---- Data for this task

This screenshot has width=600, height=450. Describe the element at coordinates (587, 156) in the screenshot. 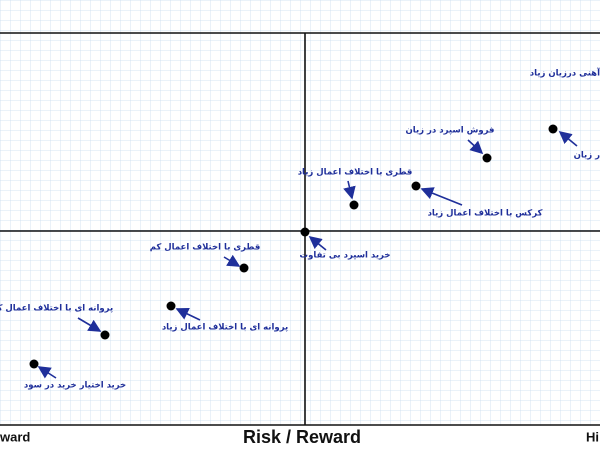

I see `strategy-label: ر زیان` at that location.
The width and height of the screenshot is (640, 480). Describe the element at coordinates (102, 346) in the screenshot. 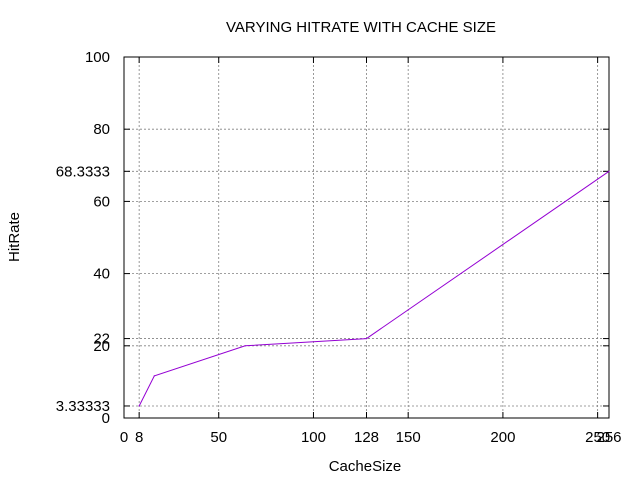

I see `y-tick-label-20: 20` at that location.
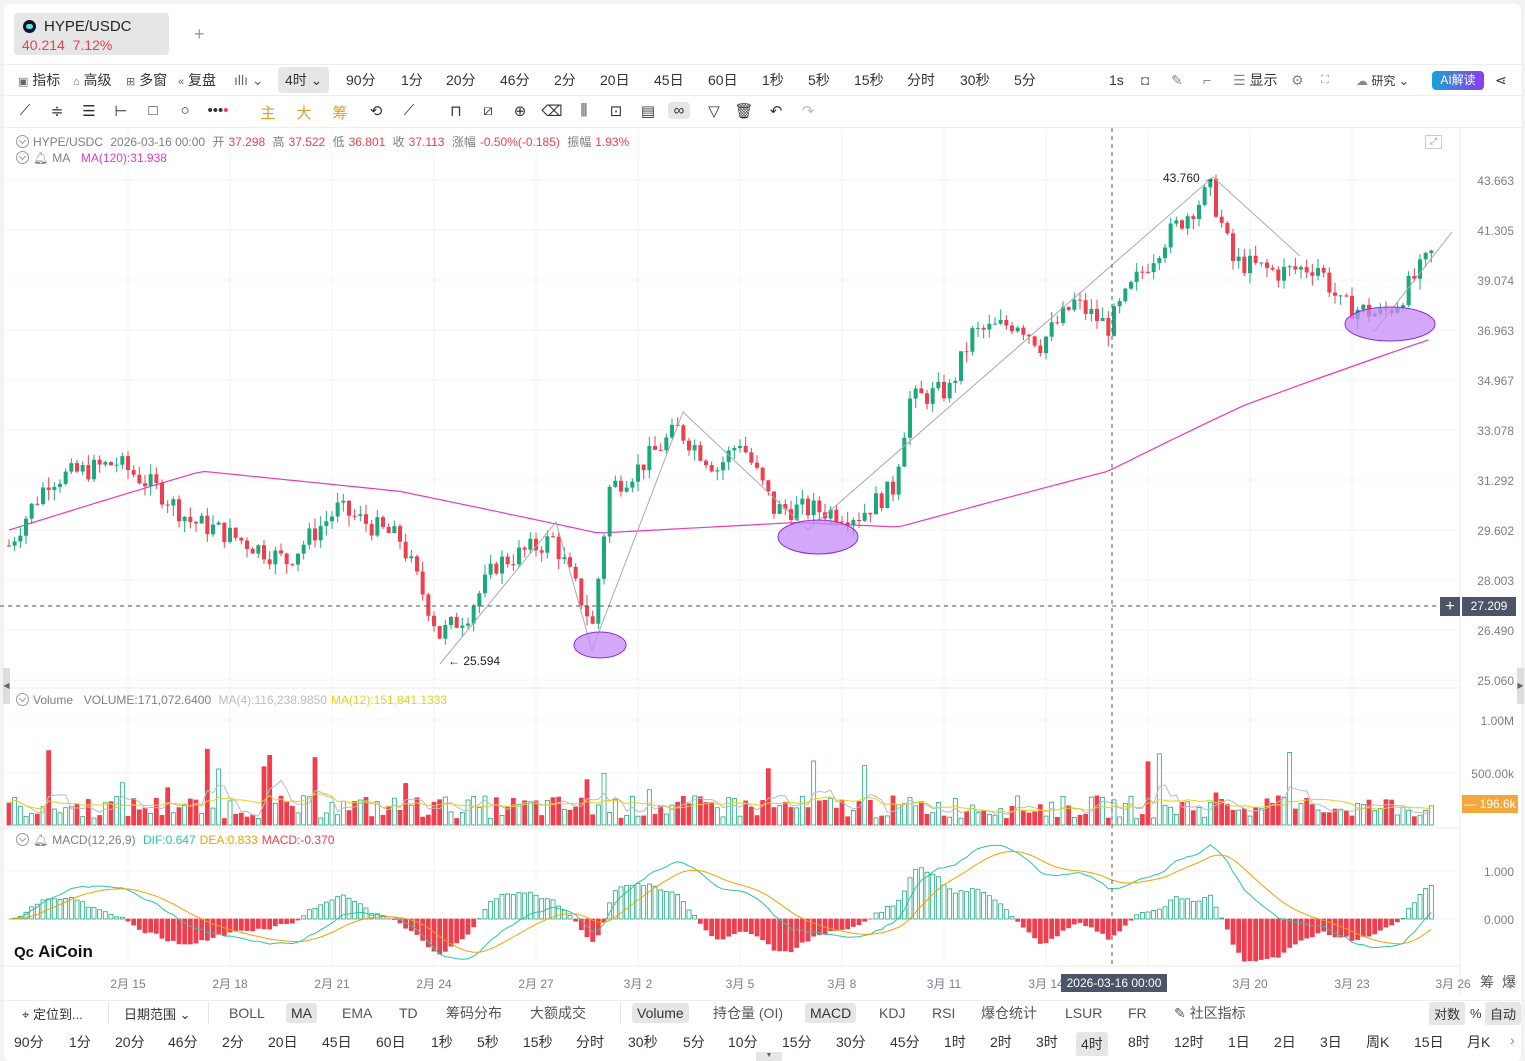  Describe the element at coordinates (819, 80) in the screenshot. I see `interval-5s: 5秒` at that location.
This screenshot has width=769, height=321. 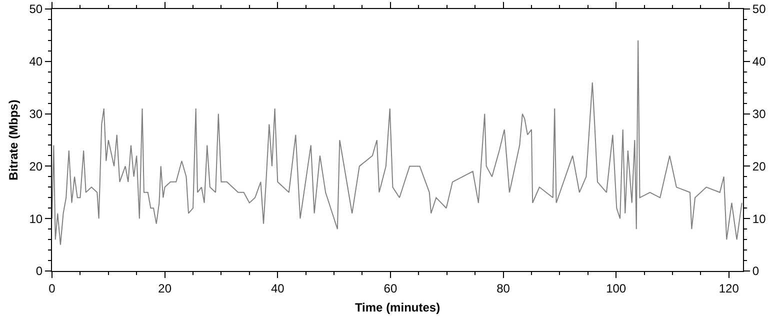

--------

Activity: Please put each line of the entries above into a JSON list of strings, one string per line, leaving out blank lines and the pictures.

Response to the exercise:
[
  "This screenshot has width=600, height=450. Describe the element at coordinates (587, 156) in the screenshot. ",
  "I see `strategy-label: ر زیان` at that location.",
  "The width and height of the screenshot is (640, 480). Describe the element at coordinates (102, 346) in the screenshot. ",
  "I see `y-tick-label-20: 20` at that location.",
  "  Describe the element at coordinates (819, 80) in the screenshot. I see `interval-5s: 5秒` at that location.",
  "This screenshot has width=769, height=321. "
]